Revamping Wargaming Education for the U.S. Department of Defense

By Jeff Appleget, Jeff Kline, and Rob Burks

Introduction

The U.S. Department of Defense has failed to educate generations of military officers on the skills of wargaming. Wargaming creates the environment in which uniformed leaders practice decision-making against an active, thinking adversary. Wargaming is also required by the Department of Defense’s planning process to create sound and executable plans, is inherent to designing new doctrine and operational concepts, and is a vital element in the cycle of research.1

For these reasons, military leaders must have the ability to create and conduct wargames. However, the current military education process does not impart this critical knowledge.

Background

Ed McGrady, distinguished Center for Naval Analyses wargamer, opened a recent commentary on wargaming by saying, “There is a widespread misunderstanding of what wargaming is…” and we agree wholeheartedly. Too many in the Department of Defense believe wargames are computer-based combat simulations used to produce quantitative analyses, but they are not. Wargaming is about human decision-making. Joint Publication 5-0 Joint Operation Planning’s wargaming definition makes this clear: “Wargames are representations of conflict or competition in a synthetic environment, in which people make decisions and respond to the consequences of those decisions” (emphasis added).

Most defense wargaming practitioners recognize three purposes for wargames: educational, experiential, and analytic. Educational and experiential wargames are focused on the player. The primary output of these types of wargames is a better educated or experienced player. For example, success might lead to an officer who now knows how a new weapon system is employed or has experienced fighting against a threat in a different region of the world. There are usually no other ‘results’ to demonstrate the wargame’s value.

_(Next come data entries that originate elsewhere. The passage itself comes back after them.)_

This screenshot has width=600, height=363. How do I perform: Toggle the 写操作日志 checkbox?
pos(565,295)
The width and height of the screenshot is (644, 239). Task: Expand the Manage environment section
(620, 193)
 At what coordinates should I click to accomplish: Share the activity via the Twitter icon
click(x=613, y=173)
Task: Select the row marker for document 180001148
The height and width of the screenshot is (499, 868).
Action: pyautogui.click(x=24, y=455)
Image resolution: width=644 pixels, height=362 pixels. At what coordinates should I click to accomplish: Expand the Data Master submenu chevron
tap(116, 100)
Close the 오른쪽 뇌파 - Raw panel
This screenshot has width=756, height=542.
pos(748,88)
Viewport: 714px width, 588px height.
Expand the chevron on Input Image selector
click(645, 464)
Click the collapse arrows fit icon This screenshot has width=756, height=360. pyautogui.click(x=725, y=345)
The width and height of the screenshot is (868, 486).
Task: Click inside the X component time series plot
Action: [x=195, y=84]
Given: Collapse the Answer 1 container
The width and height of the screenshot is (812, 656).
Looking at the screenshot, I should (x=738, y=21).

On the other hand, analytic wargames focus on producing findings and recommendations in response to a sponsor’s tasking. Therefore the product of these wargames is not player-focused but sponsor-focused. Planning wargames, as outlined in Joint Publication 5-0 (Step 4: Course of Action analysis and wargaming), are specific analytic wargames with the task of analyzing courses of action, which then inform the development of a plan. Other analytic wargaming activities include developing new concepts of operations, doctrine, Tactics, Techniques, and Procedures (TTP) for emerging and future technologies, and front-end wargaming for experimentation and exercises to ensure that these expensive endeavors are properly focused and can achieve a high return on investment. We can learn much about new technologies and concepts through wargaming without burning a penny’s worth of fuel.

Current Status

Department of Defense wargaming is at a crossroads. It seems self-evident that the Department of Defense should own the responsibility to improve its wargaming. While Federally Funded Research and Development Centers (FFRDCs), educational institutions, and defense contractors may have roles to play in wargame improvement, only the Department of Defense can choose to lead and embrace a comprehensive end-to-end cycle of research construct. This construct includes wargaming, computer-based combat simulations, and other quantitative and qualitative analytic techniques that, when properly leveraged, provide quality decision support to the department’s leadership. It must begin by addressing the shortcomings in wargaming education.

The 2015 call to reinvigorate wargaming has inspired the reintroduction of wargaming into some service school classrooms. Hence, a portion of uniformed field grade officers have an appreciation for, and may have actually played, wargames. However, the inability of the Department of Defense’s uniformed members to design and conduct their own wargames still has not been addressed in professional military education. Today, the Department of Defense relies on FFRDCs, educational institutions, and defense contractors to design and conduct wargames on their behalf. While these organizations produce useful wargames, the sheer number of wargames that should be executed across the department cannot all be performed by these organizations—they simply do not have the capacity, nor does the department have the budget.

However, there is a far more fundamental problem on the department’s reliance on these organizations. This reliance is, in effect, outsourcing the intellectual underpinnings of the nation’s defense strategy, officer professional development, and the department’s acquisition process.

Wargaming should become an integral part of the military officer corps’ professional education. The skills required to design and conduct wargames go hand-in-hand with the skills required to plan and execute military operations. 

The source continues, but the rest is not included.